While the approach is effective in the lab, the challenge, and key focus for the Pfizer-Tekmira partnership, is in finding a way to effectively deliver siRNA molecules to the desired target cell in vivo.
Under the new research deal, financial terms of which were not disclosed, Pfizer will asses Tekmira’s lipid nanoparticle (LNP) technology for its ability to encapsulate and deliver candidates from its portfolio siRNA drugs in preclinical models.
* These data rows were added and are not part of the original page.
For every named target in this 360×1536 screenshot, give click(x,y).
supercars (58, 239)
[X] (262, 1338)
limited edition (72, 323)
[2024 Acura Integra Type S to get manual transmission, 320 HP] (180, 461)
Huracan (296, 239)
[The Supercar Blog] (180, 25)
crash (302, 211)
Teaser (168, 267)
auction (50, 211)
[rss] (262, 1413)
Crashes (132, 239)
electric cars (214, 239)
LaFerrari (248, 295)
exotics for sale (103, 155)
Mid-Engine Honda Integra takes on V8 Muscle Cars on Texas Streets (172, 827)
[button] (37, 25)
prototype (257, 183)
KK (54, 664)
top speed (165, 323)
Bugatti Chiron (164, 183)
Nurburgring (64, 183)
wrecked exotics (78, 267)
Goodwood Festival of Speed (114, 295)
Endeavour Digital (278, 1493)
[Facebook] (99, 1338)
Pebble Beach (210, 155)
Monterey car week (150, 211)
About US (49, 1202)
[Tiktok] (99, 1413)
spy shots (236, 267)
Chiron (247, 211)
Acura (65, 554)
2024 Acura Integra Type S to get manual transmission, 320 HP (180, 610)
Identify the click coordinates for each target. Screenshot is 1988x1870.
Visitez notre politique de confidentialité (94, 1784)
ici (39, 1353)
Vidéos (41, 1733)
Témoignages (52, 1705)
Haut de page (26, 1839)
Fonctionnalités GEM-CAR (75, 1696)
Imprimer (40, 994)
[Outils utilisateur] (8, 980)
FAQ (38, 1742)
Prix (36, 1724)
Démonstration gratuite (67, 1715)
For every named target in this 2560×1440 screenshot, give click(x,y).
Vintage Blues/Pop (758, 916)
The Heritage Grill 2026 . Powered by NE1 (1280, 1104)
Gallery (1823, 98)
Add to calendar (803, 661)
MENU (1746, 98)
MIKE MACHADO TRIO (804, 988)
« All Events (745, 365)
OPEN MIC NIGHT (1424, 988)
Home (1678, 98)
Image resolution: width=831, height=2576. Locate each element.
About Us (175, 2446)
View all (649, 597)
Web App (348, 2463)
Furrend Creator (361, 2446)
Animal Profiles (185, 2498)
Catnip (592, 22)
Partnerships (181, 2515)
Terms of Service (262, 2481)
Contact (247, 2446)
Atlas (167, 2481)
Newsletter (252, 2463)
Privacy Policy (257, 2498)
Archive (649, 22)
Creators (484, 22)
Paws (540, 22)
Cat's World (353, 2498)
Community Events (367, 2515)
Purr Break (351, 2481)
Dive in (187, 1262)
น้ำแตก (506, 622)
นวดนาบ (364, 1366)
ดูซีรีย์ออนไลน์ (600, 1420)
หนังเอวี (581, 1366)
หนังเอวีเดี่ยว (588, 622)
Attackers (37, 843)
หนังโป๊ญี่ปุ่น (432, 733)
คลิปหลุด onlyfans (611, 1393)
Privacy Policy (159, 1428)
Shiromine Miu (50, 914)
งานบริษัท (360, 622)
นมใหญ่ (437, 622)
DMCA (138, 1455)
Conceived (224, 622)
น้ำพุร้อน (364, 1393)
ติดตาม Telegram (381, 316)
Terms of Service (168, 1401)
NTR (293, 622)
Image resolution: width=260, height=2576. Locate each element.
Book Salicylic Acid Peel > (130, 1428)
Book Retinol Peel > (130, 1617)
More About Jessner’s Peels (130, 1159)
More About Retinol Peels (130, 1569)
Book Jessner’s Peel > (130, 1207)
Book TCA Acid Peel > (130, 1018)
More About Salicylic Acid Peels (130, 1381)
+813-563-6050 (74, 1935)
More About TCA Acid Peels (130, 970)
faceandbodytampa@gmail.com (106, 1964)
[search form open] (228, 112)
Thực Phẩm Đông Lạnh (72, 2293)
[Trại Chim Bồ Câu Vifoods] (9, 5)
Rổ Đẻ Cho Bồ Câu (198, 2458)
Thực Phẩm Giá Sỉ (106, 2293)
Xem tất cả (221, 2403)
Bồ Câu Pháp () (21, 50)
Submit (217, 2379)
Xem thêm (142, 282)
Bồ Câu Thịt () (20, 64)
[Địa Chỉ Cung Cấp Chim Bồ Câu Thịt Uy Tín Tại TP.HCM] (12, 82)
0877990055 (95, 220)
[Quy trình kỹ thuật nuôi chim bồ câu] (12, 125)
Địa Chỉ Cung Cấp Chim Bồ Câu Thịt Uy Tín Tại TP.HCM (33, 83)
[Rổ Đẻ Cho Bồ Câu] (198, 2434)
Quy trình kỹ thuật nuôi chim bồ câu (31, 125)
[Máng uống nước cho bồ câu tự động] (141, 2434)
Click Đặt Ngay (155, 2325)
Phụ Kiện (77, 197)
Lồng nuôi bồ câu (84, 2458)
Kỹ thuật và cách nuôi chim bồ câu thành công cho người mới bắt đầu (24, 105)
Mark Murray, Tekmira CEO, said “Pfizer…has made a commitment to the development of nucleic acid therapeutics,” adding that “the collaboration combines Tekmira’s expertise in the delivery of RNAi therapeutics with Pfizer’s research excellence in nucleic acid therapeutics.”
But, while a research partnership with the world’s largest drugmaker is obviously a boost for Tekmira, as evidenced by a 20 per cent leap in price on the Toronto Stock exchange, the company will continue to seek development partners according to Dr Murray.
“We continue to collaborate with pharmaceutical and biotechnology companies thereby broadening the use of our leading SNALP delivery platform. Our goal is to sign additional collaborative agreements in 2010.”
Tekmira is already working to develop SNALP with other pharmaceutical and biotechnology firms, including Swiss drugmaker Roche and US firm Anlylam Pharmaceuticals.
The company also has a similar research agreement to the Pfizer partnership with Bristol-Myers Squibb (B-MS) which, as Desjardins Securities analysts Pooya Hemami told Reuters, further validates SNALP.
“If companies like Bristol-Myers Squibb and Pfizer… were to develop more comprehensive licensing agreements, it would be very positive to the extent of the depth of the potential revenue for the technology."